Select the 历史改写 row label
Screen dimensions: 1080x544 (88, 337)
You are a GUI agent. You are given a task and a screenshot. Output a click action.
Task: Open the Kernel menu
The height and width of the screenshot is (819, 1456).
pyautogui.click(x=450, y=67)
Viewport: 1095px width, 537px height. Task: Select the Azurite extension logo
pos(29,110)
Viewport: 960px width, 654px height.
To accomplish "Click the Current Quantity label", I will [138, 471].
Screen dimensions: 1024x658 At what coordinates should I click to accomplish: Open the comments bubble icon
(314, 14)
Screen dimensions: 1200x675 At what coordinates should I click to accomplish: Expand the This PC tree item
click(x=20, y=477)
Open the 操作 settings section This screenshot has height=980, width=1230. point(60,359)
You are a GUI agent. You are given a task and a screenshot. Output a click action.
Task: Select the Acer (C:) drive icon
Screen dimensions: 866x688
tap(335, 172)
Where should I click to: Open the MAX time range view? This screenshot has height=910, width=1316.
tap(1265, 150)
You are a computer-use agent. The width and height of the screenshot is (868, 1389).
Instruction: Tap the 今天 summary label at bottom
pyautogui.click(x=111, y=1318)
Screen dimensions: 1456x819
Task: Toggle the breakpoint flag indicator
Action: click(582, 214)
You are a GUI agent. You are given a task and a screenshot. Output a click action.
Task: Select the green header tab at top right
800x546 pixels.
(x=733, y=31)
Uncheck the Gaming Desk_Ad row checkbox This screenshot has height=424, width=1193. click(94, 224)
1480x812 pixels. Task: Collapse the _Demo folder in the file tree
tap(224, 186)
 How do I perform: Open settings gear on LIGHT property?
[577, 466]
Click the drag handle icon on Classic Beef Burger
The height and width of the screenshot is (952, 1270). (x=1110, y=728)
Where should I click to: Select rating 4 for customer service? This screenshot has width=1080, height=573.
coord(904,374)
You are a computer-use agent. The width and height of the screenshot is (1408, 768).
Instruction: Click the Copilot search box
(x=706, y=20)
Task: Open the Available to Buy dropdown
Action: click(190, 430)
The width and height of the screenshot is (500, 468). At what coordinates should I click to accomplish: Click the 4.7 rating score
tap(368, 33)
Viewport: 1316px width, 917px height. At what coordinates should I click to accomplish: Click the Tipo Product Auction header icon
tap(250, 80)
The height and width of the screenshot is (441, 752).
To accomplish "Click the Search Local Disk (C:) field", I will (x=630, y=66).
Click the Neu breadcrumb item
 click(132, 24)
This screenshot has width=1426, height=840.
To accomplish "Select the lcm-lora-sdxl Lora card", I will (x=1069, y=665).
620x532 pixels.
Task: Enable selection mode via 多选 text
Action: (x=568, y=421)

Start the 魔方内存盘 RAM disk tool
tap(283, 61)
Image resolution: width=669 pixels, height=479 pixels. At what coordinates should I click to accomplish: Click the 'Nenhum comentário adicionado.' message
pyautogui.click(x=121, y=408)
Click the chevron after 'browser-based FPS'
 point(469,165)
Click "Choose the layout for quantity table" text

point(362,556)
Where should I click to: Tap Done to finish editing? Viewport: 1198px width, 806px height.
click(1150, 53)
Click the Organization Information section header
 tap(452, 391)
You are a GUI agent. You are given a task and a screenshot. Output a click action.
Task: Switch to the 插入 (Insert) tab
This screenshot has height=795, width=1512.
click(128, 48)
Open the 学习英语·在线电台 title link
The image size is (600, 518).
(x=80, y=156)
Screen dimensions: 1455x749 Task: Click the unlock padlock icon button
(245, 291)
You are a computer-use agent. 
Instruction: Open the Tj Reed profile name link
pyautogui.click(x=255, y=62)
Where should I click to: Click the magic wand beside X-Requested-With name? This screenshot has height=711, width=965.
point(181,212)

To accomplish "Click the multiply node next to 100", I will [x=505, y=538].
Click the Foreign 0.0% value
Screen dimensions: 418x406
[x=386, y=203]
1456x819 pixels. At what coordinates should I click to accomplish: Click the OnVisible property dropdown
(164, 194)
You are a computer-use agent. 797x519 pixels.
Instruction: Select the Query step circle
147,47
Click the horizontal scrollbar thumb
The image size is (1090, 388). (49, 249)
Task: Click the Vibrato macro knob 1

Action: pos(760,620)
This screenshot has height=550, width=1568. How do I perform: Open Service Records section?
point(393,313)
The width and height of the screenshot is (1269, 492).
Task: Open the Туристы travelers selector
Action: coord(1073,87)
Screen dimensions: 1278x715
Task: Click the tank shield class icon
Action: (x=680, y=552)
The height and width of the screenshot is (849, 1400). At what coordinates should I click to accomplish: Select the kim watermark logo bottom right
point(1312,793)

# # # #

Add -75 to every coordinate in the answers of the items, starting with the line that contains "Click the Organization" and going on through the line that contains "click(128, 48)". Write out each of those lines in full, changing nothing else.

== EXERCISE RESULT ==
Click the Organization Information section header
 tap(377, 316)
You are a GUI agent. You are given a task and a screenshot. Output a click action.
Task: Switch to the 插入 (Insert) tab
This screenshot has height=795, width=1512.
click(53, -27)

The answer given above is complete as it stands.